Types, Constraints & Database Objects
JSON, Arrays, and Composite Data
Nested types are useful when a value is naturally retrieved and changed as one bounded aggregate, but relational decomposition is superior when elements need independent identity, constraints, joins, lifecycle, or selective updates.
- JSON preserves a document shape, not a relational contract by itself.
- Arrays model ordered or repeated values inside one row.
- Composite values group named fields.
- Relational decomposition exposes keys and dependencies.
- Duplication can be intentional for immutable snapshots.
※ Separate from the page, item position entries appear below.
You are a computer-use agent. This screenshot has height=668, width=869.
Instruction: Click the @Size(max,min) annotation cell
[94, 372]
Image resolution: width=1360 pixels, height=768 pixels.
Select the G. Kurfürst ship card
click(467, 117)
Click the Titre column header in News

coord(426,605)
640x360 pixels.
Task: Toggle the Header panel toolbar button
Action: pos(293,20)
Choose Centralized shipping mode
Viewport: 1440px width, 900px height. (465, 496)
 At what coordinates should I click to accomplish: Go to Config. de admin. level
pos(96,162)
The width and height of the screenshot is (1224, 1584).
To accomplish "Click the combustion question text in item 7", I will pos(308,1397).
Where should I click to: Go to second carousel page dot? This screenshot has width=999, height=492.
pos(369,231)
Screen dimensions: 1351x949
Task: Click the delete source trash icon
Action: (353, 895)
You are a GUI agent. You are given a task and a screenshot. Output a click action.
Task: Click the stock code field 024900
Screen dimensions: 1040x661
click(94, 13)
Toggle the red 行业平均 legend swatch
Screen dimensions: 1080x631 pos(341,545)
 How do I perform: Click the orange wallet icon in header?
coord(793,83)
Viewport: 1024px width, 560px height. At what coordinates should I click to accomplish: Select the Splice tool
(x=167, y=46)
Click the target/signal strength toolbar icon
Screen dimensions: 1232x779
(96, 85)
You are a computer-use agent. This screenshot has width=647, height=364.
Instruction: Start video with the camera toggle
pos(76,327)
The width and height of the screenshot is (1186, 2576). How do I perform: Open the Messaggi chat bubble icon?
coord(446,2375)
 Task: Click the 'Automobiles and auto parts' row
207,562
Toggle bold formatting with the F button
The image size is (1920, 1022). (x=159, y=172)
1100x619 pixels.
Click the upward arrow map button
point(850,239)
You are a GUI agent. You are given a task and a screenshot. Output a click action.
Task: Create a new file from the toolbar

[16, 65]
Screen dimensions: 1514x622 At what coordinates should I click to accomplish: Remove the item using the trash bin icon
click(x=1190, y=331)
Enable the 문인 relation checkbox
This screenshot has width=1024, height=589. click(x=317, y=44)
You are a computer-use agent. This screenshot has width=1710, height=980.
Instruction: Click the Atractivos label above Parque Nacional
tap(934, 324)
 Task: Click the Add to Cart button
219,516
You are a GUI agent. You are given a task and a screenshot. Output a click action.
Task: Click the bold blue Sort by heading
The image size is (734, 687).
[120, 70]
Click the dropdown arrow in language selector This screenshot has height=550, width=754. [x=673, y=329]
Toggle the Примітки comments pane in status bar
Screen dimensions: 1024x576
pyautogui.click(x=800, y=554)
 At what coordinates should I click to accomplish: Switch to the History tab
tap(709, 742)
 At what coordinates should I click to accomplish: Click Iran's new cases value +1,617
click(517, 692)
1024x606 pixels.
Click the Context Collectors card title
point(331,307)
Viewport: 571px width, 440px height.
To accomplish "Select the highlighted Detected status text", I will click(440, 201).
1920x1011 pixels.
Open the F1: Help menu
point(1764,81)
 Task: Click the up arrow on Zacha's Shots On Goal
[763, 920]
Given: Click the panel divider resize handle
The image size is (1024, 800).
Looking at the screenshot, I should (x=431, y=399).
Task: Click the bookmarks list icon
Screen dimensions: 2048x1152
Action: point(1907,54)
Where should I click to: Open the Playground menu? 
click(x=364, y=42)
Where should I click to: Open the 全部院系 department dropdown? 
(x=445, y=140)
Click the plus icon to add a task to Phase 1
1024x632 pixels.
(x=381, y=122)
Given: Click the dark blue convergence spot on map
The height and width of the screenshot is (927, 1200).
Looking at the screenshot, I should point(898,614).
- Query workload cannot override integrity requirements silently.
| Need | Prefer | Why |
|---|---|---|
| Independent element identity or FK | Child relation | Keys and referential integrity |
| Many joins/filters on elements | Child relation | Direct statistics and indexes |
| Bounded immutable snapshot | JSON/composite | Read and version as one value |
| Ordered primitive list with no element metadata | Array, if portable enough | Order is intrinsic and ownership is singular |
| Unbounded or concurrently edited collection | Child relation | Avoid rewriting/locking one large value |
CREATE TABLE order_delivery_snapshots (
order_id BIGINT PRIMARY KEY REFERENCES orders(order_id),
address_document JSON NOT NULL,
captured_at TIMESTAMP WITH TIME ZONE NOT NULL
);
-- Keep product-bearing lines relational: order_items already provides
-- order_id, product_id, quantity, unit_price and their constraints.
SELECT i.order_id, i.product_id, i.quantity
FROM order_items AS i
WHERE i.product_id = :product_id;The added snapshot is explicitly defined before use and represents the address as purchased, not the customer’s current address. A JSON type can verify syntactic JSON; stronger shape validation is a separate contract. Product-bearing line items remain decomposed because products have identity and line-level constraints.